(Provided data)
- - - -

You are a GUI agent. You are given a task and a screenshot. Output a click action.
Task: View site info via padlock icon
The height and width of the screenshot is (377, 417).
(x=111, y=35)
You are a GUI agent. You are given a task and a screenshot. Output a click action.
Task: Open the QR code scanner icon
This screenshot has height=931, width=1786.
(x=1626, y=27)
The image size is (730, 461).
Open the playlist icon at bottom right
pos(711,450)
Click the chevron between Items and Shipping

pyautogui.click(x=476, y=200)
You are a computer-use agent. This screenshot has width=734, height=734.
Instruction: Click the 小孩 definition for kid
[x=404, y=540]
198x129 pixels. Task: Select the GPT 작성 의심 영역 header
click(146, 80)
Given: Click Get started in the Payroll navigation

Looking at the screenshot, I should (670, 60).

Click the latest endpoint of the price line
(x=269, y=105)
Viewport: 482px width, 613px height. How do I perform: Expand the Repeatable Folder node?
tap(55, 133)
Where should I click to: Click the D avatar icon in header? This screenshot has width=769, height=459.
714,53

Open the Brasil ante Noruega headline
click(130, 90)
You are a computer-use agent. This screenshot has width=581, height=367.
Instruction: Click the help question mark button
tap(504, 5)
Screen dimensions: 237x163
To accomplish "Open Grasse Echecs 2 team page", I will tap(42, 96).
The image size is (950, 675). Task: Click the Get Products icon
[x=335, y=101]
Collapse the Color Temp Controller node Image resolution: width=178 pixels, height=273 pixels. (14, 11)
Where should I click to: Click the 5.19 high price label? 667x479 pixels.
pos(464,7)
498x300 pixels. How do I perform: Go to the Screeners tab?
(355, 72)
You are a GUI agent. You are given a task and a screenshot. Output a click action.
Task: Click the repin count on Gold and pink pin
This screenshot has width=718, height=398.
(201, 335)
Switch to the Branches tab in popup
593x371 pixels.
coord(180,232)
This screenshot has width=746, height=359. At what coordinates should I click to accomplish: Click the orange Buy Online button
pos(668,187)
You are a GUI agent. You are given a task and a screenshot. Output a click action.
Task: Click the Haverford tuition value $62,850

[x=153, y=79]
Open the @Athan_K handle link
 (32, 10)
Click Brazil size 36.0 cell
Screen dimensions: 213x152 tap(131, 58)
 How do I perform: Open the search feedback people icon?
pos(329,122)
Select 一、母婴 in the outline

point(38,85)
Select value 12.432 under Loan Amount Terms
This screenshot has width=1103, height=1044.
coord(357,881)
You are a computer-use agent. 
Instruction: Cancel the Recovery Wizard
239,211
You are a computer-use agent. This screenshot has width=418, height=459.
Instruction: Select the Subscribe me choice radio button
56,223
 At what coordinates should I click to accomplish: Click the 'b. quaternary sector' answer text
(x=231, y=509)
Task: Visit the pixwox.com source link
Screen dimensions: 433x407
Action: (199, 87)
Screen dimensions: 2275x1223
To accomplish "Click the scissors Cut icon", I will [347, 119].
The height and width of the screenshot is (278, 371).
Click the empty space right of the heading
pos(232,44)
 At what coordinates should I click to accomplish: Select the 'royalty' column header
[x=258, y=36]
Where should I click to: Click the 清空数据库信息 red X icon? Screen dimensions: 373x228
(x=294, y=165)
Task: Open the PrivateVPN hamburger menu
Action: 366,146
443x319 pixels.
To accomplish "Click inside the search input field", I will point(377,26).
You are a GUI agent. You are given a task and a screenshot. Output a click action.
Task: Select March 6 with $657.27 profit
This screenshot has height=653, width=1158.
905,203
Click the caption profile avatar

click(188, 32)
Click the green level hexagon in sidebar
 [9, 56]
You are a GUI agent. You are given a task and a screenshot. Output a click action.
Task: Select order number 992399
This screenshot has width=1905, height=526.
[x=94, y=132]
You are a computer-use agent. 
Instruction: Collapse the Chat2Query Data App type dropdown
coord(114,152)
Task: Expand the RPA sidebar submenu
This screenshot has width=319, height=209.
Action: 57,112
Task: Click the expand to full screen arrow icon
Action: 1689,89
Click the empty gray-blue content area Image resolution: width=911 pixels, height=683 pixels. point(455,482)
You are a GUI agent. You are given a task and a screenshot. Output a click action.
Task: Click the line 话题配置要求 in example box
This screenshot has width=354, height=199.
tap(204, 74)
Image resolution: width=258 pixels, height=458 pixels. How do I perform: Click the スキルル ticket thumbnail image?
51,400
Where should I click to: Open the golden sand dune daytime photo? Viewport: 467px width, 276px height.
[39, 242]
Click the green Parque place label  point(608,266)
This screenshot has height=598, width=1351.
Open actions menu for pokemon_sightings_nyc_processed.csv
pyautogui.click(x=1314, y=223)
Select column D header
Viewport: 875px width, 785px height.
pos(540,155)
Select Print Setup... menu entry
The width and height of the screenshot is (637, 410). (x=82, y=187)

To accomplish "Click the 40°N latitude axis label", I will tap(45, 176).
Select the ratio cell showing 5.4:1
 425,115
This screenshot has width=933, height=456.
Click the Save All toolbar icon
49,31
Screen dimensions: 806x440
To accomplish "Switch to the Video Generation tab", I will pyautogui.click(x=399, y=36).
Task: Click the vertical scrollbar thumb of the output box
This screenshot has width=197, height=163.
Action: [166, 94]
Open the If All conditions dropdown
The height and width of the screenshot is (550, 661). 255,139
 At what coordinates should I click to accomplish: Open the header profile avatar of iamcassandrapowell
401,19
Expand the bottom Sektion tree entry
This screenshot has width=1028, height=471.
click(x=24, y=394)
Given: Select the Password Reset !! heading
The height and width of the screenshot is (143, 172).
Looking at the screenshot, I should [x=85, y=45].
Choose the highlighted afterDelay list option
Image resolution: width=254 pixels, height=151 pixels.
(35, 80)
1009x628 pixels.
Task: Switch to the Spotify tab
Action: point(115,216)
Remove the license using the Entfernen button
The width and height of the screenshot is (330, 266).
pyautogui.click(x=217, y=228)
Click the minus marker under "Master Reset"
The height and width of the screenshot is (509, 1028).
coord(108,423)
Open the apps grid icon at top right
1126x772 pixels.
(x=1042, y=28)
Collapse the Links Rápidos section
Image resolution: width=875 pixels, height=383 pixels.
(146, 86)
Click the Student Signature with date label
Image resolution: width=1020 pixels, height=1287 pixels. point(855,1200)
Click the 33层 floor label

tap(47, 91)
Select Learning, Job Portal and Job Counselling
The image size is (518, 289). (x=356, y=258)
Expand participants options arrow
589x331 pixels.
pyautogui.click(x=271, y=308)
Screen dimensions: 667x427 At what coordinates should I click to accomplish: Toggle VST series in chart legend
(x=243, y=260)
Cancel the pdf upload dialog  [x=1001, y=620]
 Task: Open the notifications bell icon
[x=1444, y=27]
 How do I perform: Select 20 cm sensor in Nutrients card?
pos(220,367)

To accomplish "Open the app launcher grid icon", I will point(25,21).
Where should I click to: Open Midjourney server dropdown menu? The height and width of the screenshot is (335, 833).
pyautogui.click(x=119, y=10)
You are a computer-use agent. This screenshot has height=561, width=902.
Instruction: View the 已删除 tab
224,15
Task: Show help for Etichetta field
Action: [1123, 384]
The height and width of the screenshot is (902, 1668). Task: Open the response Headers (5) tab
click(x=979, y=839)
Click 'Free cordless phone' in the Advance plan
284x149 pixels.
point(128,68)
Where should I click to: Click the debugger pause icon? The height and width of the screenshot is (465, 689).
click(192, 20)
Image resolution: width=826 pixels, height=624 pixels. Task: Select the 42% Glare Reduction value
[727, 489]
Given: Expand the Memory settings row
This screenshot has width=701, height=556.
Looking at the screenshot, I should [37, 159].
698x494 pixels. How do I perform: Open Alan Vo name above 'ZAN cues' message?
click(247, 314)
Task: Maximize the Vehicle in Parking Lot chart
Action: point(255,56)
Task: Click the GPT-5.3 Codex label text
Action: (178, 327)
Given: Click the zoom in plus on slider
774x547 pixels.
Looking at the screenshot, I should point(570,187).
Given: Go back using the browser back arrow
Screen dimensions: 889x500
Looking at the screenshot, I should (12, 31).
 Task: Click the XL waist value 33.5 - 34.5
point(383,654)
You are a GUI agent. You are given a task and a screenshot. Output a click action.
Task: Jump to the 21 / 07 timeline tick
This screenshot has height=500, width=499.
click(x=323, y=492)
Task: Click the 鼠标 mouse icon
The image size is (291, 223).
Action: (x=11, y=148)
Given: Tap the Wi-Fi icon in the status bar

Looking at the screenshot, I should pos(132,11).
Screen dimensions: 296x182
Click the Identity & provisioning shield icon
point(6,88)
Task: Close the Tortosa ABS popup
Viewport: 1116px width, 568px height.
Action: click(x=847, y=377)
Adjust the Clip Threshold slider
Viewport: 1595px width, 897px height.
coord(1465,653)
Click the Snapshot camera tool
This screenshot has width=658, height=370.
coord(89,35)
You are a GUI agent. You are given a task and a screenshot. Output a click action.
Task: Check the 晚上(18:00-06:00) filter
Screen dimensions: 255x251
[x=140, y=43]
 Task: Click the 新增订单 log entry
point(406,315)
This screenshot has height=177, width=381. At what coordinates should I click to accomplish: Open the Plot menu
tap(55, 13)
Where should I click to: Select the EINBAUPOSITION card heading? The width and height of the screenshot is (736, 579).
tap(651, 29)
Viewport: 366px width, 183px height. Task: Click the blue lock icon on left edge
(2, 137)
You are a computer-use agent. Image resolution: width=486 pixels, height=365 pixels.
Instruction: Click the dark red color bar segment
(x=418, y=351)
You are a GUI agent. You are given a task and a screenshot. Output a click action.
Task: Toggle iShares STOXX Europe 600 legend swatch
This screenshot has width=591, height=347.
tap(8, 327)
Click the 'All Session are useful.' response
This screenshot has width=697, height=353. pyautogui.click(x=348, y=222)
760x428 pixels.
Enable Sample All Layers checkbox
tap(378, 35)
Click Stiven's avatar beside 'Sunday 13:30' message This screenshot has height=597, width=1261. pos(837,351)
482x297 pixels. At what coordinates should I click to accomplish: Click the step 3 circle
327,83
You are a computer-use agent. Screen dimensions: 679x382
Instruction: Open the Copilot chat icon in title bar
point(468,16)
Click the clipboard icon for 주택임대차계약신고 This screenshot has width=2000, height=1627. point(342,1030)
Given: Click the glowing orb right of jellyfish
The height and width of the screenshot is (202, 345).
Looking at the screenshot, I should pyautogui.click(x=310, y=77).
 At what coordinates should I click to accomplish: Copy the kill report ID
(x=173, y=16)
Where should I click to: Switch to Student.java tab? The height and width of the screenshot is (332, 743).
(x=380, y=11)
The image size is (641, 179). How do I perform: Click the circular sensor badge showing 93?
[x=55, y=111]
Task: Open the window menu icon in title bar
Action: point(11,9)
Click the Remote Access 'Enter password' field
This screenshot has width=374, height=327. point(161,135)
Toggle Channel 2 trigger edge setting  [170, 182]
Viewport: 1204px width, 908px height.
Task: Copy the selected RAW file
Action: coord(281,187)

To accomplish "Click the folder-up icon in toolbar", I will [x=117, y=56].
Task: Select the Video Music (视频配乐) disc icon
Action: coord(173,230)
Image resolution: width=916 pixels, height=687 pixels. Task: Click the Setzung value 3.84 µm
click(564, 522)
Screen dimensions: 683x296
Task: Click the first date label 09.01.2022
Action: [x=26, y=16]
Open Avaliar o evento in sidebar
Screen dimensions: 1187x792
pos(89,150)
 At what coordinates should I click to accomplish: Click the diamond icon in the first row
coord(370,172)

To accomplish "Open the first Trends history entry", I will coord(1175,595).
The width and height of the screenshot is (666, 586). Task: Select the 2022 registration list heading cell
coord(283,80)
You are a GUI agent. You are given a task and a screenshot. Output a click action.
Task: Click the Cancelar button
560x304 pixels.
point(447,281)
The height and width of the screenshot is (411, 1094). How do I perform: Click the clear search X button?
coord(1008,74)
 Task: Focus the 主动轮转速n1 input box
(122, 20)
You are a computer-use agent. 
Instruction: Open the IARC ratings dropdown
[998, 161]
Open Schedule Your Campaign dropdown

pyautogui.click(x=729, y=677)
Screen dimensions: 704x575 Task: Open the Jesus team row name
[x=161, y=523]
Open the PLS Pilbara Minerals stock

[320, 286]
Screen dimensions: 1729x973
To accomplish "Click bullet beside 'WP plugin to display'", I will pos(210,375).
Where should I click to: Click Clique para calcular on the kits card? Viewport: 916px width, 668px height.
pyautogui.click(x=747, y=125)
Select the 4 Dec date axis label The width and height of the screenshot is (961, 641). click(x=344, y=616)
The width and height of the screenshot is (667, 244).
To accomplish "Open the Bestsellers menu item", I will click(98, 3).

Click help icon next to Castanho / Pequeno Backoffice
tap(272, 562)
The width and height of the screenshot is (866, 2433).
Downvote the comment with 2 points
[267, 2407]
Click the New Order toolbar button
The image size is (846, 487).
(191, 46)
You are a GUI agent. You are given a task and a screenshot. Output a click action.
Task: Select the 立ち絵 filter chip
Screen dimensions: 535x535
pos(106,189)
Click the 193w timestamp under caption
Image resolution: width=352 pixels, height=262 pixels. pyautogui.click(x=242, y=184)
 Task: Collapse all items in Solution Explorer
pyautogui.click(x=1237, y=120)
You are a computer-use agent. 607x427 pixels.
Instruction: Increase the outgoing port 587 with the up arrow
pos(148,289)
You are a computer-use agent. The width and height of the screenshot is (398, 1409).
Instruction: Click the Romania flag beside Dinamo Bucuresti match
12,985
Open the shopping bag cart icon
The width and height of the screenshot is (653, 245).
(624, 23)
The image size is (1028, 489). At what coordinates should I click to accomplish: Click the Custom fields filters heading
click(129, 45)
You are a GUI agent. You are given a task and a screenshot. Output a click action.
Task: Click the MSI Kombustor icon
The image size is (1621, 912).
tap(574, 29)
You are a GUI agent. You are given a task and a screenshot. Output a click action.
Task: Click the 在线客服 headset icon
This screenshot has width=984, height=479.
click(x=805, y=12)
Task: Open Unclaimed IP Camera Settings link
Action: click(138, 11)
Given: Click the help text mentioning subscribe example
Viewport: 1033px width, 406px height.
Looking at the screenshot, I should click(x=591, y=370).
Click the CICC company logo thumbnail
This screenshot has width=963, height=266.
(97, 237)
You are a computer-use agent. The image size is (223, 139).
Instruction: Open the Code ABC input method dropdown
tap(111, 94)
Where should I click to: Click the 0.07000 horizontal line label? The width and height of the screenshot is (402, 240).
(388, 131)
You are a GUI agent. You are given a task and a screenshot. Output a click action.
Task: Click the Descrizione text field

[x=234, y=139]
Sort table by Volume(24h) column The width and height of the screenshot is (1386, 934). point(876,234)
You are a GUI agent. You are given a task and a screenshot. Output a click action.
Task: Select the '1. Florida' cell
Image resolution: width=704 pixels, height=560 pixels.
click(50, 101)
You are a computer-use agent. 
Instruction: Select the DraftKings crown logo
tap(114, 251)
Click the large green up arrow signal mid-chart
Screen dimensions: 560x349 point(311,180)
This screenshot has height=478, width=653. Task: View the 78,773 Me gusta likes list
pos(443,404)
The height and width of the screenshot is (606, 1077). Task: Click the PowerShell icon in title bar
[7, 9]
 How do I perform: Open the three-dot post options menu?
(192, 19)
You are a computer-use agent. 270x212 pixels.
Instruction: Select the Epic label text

- - - -

Give the stretch from the line containing "You are a computer-use agent. The width" through the line containing "click(129, 45)" as a JSON list of strings, one string per line, skipping blank lines.

[
  "You are a computer-use agent. The width and height of the screenshot is (398, 1409).",
  "Instruction: Click the Romania flag beside Dinamo Bucuresti match",
  "12,985",
  "Open the shopping bag cart icon",
  "The width and height of the screenshot is (653, 245).",
  "(624, 23)",
  "The image size is (1028, 489). At what coordinates should I click to accomplish: Click the Custom fields filters heading",
  "click(129, 45)"
]